This year in review: a look at some of the most notable stories in health and wellness.
From deadly vegetables to contaminated pet food, from recalled toys to drug-safety concerns, the health news in 2007 continued to be pretty scary. On the other hand, advances in stem cell research and other medical successes gave reasons for hope.
Here are a just of few of this year’s headlines in health and wellness.
Contaminated products from China. All across North America, dogs and cats started dying because of melamine-tainted pet food from China. Soon after Canadian and American consumers were warned to avoid Chinese-made toothpaste when it was found to contain dithylene glycol (an ingredient found in antifreeze.)
And the recalls didn’t stop there. Millions of toys made in China were recalled over concerns about lead levels. (According to news reports, China has since cracked down on product safety regulations.)

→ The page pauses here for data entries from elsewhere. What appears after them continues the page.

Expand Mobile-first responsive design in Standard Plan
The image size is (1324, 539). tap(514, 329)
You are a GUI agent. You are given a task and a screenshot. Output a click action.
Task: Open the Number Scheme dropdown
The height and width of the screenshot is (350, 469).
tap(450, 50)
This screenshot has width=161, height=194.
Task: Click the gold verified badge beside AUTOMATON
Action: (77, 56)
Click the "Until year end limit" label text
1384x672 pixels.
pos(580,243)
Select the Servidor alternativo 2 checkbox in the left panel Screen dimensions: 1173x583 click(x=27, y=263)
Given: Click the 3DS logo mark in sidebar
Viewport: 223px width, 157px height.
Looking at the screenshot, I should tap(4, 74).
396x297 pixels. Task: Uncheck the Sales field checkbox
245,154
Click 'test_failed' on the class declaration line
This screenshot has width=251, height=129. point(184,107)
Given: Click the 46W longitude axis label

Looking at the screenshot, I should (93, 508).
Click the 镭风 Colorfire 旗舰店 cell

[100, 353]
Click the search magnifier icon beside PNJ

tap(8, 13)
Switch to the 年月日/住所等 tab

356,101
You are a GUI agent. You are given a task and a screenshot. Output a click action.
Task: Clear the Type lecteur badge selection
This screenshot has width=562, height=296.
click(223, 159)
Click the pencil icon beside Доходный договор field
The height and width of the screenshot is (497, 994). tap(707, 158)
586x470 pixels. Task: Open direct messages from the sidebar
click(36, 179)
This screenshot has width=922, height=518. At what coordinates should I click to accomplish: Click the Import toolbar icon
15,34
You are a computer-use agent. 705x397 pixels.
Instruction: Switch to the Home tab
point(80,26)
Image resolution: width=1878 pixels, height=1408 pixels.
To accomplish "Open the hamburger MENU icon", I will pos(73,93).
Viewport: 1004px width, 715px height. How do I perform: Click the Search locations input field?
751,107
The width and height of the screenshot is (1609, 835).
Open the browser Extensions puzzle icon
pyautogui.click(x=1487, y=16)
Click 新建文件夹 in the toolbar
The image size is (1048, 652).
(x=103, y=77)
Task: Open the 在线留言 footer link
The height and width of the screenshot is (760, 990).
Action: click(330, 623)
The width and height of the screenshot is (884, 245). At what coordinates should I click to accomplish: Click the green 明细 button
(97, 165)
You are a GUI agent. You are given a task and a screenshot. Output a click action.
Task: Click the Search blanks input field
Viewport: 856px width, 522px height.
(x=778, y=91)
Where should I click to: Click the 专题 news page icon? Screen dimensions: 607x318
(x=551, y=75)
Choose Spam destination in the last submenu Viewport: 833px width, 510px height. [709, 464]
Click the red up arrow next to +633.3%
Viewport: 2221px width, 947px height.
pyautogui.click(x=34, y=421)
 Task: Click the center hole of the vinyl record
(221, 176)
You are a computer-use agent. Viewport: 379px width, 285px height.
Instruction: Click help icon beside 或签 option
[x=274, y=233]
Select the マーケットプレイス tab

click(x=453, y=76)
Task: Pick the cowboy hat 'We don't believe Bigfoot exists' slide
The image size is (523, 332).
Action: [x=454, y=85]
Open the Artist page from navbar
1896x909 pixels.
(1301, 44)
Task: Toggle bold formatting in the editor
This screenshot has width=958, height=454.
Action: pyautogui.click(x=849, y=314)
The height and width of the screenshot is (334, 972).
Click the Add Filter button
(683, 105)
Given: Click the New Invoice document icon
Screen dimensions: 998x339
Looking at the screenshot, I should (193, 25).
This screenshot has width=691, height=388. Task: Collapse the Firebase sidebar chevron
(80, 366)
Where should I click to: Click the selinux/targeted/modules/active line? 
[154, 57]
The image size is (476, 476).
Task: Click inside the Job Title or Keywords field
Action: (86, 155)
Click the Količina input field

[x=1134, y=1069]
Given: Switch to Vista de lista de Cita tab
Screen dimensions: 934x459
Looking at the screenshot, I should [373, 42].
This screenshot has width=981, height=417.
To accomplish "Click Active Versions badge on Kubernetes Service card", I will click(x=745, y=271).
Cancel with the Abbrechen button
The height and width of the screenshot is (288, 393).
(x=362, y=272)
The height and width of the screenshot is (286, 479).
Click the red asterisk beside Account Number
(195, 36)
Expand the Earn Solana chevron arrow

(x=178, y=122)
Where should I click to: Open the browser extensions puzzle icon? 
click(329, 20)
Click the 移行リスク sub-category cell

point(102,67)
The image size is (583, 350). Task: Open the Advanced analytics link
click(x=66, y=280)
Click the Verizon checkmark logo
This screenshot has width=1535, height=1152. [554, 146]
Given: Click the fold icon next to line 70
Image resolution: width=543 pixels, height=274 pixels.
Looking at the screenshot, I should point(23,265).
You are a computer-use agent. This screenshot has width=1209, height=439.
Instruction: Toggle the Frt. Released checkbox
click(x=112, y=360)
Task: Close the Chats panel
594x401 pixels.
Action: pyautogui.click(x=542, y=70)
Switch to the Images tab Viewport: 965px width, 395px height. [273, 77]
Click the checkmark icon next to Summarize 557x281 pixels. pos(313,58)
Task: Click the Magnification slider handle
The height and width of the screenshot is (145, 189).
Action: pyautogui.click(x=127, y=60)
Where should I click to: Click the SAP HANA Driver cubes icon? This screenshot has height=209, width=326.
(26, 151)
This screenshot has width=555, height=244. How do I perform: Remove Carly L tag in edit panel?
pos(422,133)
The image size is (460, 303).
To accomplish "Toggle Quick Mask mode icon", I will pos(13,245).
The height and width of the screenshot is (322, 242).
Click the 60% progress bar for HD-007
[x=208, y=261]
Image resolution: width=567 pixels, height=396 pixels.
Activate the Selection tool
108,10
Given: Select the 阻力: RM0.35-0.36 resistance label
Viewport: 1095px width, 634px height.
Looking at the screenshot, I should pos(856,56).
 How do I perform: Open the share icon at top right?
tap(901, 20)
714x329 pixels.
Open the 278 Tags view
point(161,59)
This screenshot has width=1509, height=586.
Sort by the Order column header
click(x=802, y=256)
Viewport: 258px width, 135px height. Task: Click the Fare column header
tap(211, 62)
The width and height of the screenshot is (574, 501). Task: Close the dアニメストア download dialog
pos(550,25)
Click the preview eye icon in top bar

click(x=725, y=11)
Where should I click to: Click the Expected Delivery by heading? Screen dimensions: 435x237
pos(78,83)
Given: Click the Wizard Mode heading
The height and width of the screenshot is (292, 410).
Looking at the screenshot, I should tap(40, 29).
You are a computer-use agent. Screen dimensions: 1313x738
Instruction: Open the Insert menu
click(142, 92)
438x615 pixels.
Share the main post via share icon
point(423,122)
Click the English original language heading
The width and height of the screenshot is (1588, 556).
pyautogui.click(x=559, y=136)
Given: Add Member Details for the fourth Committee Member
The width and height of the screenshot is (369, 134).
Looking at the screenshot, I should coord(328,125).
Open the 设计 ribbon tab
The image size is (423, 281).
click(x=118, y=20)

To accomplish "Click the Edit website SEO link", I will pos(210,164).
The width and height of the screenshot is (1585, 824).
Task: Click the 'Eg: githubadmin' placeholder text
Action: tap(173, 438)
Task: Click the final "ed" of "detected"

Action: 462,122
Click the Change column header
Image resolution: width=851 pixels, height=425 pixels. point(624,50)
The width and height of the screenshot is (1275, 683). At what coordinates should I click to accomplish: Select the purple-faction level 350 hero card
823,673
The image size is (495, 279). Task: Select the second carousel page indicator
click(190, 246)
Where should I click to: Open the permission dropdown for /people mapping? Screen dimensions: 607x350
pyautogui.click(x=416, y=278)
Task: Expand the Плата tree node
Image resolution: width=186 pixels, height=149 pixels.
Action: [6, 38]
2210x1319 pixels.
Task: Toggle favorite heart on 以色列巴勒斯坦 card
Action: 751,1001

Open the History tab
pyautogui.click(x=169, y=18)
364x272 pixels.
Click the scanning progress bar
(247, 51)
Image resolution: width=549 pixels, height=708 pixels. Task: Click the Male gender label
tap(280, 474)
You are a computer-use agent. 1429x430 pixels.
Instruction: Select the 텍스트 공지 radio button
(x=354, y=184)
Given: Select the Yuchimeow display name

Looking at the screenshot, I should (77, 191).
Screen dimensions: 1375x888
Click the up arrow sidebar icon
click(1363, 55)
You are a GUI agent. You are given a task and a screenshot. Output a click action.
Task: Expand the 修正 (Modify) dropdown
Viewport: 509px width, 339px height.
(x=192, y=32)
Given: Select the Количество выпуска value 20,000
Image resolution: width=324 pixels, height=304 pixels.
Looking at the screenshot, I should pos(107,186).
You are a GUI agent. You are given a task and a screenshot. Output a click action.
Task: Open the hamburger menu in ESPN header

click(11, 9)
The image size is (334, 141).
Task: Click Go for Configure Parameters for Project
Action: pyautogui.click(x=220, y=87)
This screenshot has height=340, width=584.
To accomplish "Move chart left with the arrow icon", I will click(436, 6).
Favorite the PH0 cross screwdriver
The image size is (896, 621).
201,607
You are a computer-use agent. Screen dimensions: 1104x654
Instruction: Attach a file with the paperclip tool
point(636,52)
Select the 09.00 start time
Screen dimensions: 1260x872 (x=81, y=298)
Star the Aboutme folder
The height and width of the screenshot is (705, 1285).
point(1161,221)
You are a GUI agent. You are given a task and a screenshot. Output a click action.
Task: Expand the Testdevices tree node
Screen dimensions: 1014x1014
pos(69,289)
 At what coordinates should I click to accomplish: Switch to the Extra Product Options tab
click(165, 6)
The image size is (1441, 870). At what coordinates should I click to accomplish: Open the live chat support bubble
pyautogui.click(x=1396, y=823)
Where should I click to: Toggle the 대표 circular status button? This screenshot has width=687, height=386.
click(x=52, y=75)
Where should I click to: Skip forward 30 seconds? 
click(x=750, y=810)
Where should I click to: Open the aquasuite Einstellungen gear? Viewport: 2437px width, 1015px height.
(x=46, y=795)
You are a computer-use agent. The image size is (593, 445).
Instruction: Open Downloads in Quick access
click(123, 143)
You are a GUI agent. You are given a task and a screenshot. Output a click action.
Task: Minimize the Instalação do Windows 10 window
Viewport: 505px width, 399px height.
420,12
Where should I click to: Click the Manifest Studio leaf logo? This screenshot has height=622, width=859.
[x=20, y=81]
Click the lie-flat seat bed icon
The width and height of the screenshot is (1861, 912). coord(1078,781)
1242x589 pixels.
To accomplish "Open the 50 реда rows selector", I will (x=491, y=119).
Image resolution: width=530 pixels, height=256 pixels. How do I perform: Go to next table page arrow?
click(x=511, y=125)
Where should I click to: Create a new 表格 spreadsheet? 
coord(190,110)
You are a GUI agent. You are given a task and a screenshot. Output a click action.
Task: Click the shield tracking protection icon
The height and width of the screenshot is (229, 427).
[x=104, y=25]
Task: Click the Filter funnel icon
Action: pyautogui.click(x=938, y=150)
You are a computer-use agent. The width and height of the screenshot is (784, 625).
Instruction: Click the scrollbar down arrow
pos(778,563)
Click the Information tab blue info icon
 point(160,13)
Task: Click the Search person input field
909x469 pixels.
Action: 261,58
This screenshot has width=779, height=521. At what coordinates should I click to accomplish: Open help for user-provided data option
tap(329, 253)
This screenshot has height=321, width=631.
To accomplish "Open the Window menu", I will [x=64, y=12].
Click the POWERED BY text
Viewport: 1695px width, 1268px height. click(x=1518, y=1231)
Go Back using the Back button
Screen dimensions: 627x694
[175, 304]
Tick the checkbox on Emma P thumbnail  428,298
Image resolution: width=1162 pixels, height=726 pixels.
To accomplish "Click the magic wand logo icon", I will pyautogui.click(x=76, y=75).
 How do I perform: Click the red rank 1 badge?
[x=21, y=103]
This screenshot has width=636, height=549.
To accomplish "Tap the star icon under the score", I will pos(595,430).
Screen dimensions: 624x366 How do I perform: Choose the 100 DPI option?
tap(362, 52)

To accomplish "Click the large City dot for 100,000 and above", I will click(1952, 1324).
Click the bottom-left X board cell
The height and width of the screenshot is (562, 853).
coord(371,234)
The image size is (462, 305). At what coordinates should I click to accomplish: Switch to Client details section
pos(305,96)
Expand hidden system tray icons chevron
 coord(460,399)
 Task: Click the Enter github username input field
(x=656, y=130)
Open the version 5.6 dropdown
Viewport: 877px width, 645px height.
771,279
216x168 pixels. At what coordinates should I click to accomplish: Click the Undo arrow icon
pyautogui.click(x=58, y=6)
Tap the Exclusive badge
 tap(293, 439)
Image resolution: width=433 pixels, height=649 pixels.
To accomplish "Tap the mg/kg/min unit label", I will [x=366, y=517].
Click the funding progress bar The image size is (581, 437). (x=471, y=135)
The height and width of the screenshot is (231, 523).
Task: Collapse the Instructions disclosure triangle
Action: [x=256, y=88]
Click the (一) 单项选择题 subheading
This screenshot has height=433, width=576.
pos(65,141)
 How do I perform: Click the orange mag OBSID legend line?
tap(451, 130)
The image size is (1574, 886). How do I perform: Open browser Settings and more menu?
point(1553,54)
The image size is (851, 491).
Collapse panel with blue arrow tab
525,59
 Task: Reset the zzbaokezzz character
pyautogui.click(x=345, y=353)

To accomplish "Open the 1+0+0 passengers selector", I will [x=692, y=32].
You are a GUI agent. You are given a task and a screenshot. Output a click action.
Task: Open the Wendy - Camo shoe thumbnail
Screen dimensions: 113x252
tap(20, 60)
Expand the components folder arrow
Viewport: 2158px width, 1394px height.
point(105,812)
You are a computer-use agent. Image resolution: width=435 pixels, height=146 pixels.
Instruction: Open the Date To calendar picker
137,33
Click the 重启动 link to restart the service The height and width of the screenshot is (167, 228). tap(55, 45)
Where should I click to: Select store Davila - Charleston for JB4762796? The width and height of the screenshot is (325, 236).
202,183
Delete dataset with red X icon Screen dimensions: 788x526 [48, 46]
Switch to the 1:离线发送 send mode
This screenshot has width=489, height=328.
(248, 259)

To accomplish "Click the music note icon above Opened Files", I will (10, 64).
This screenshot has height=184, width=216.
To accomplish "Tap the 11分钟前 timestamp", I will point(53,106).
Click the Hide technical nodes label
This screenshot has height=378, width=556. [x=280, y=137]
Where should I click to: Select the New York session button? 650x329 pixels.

Food scares. Contaminated food, a major concern in 2006, continued into 2007. Organic spinach – usually considered one of the more healthy food options – killed three people in the United States and infected hundreds of others when it became contaminated with E.coli, a bacteria usually associated with meat.
Another major food scare came with a warning that certain jars of Peter Pan and Great Value peanut butter might contain salmonella, a major bacterial cause of food poisoning.
Canadian consumers were also warned about the possible risks of botulism in canned green beans and salmonella poisoning in Hershey chocolates. In response to safety concerns, Health Canada recently launched a new website that enables Canadians to search for recalled food and children’s products.
Bad bugs. Antibiotic resistant superbugs are an increasing problem, not only in hospitals but also in our communities. In fact, researchers estimate that there are two million cases of antibiotic-resistant infection in hospitals that kill approximately 70,000 people annually in North America. Hospital-based methicillin-resistant Staphylococcus aureus (MRSA) alone causes an estimated 100,000 difficult-to-treat infections annually. (Read the full article.)
Tuberculosis was also in the news this summer thanks to the case of Andrew Speaker, an Atlanta lawyer infected with a particularly drug-resistant strain of the disease. Despite warnings from his doctors, Speaker embarked on a trans-Atlantic flight, sparking fears that fellow air travellers may have been infected. Fortunately, no one caught the infection – and while Speaker ended up being diagnosed with a somewhat less dangerous TB bug than previously thought, he required lung surgery to remove damaged tissues. According to media reports, the surgery went well, but he will need to stay on TB drugs for several years. (Read more about TB.)
Obesity a growing problem. Another year and the global obesity epidemic continues to get worse. An estimated 11 million Canadians are overweight, and about half a million of them are morbidly obese and in need of treatment, including surgery, according to the Canadian Obesity Network.
And a recent French survey suggested that 36 per cent of Canadian men and women who saw their family doctors are obese. Researchers have said that obesity is a major health concern and threatens to wipe out gains made in treating heart disease and diabetes.